Competition authorities didn't copy the privacy regulators — they recoded data practices as market-structure harm: dominance, barriers to entry, self-preferencing and tying in display advertising and classifieds. Data becomes an input, an advantage, and sometimes a barrier to entry.
Italy's AGCM, Nigeria's FCCPC and Spain's publishers' judgment reframe the bargain: users pay in data. Spain goes furthest, turning allegedly unlawful data exploitation into an unfair advertising advantage that damaged rivals' revenues — a private-law damages award built on a GDPR breach.
Content moderation, labor and tax are live across Meta's perimeter but had not, by June 2026, produced comparable final monetary sanctions — only preliminary DSA findings, a contested Italian VAT theory, and ongoing Kenya litigation. The closed-case cost center remains privacy first, competition second.
Borrowing from information geometry, each matter is plotted as a point in an issue-space — near neighbours share legal theory, distant ones don't. Competition cases gather on the left, privacy on the right, security up top. Then each point is given mass equal to its penalty, and the map's center of gravity is the mass-weighted centroid: the single spot that best summarises where Meta's enforcement weight actually rests.

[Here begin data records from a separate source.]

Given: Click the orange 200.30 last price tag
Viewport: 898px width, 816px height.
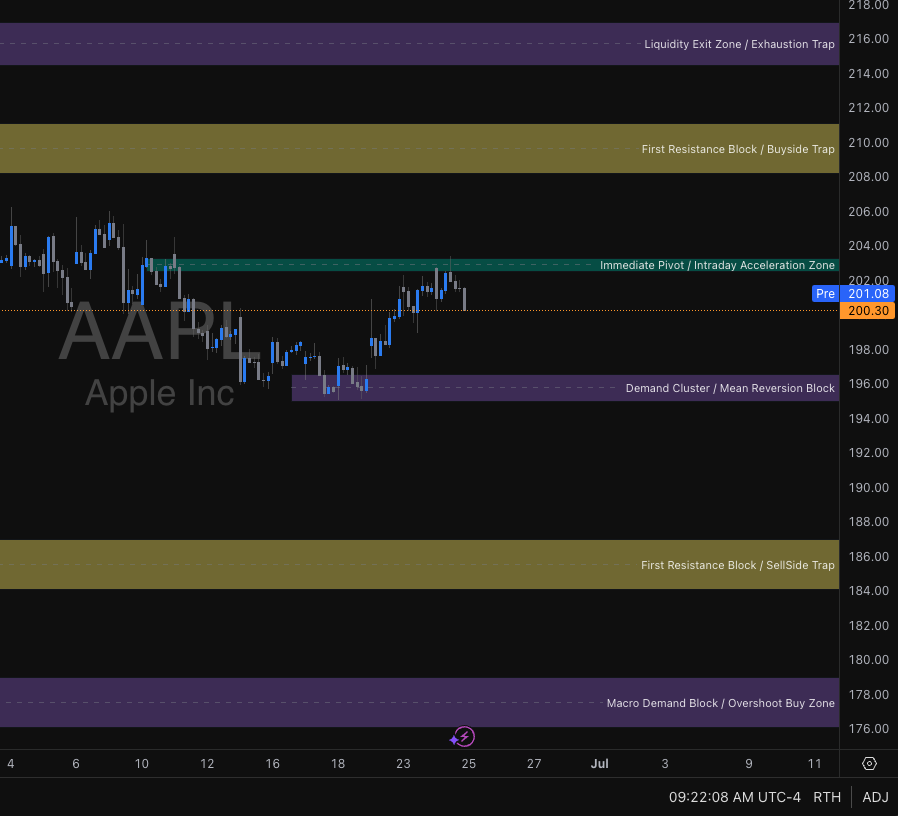Looking at the screenshot, I should pos(866,310).
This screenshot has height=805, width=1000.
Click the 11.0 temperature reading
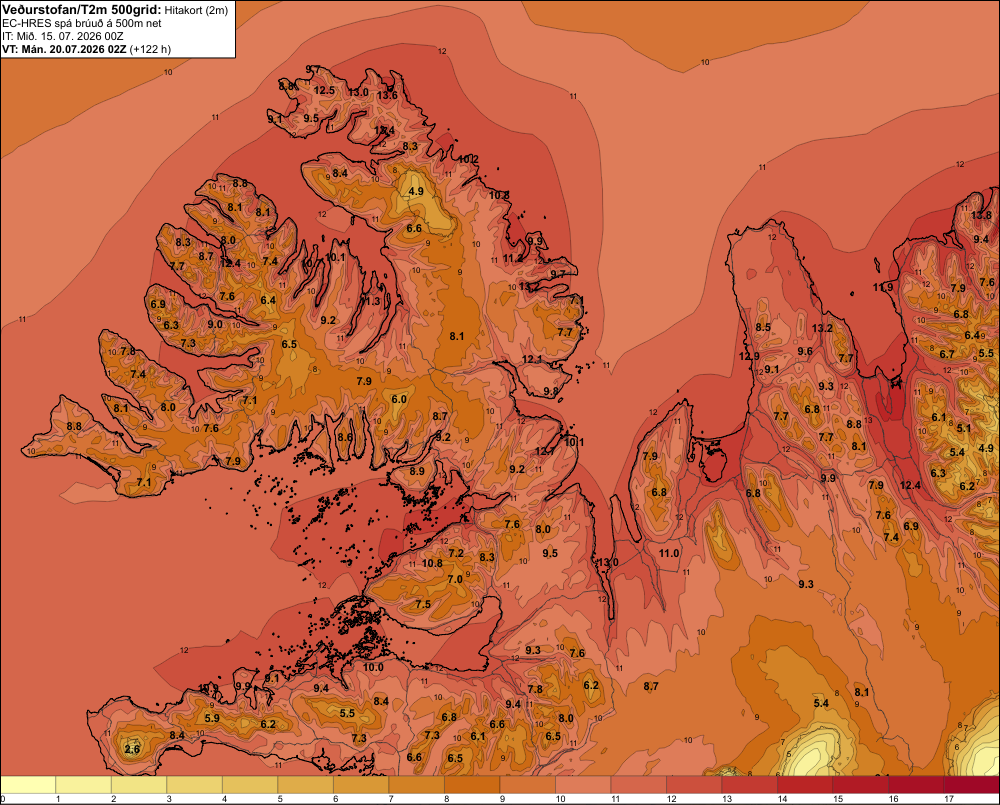(x=669, y=553)
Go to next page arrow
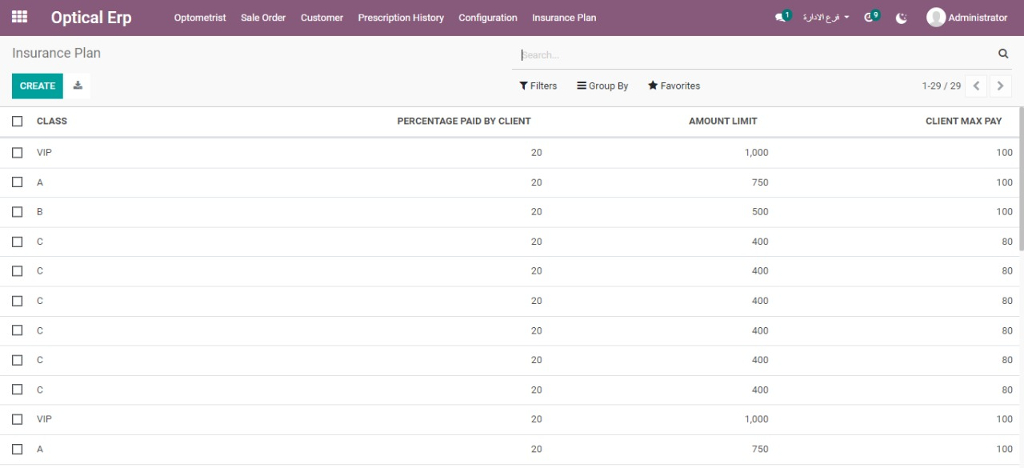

The twist that makes this a reference tool: the gravity moves depending on who is asking. Re-weight the same points by what a given audience cares about, and the centroid slides to that audience's region. Pick a lens below — the map re-lights and the crosshair relocates.
How to read this: each circle is one matter — position = how similar its legal theory is (similar matters cluster), size = penalty, colour = legal area (see key below), brightness = how much it matters to the chosen lens. The crosshair is the weighted balance point; the dashed rings show where the other lenses' balance point sits.
The portfolio is dominated by privacy and data-protection enforcement tied to ad-tech, data combination, and governance failures, with competition law a clear second tier. The order-of-magnitude conclusion is stable even after the currency caveats: major monetary exposure sits in the multi-billion range, anchored by the 2019 U.S. reset and the 2024 global wave.
The newest matters point forward. The DMA "pay-or-consent" fine and Spain's private-damages judgment show enforcement migrating past state fines toward gatekeeper-style structural duties and civil liability to competitors — formats that reach the ad-supported model more directly than any single penalty.
Scope note: this is a major-matters record, not an exhaustive census. Smaller matters (Ireland's €5.5M 2023 WhatsApp decision, Korea's 2024 sensitive-data fine) would modestly raise the totals. Many headline cases remain in appeal channels — the EU Marketplace and DMA decisions, the Spanish judgment, India's WhatsApp case, and several Irish GDPR fines. Dollar figures are approximate comparability tools converted at rounded decision-date FX; original-currency amounts are authoritative.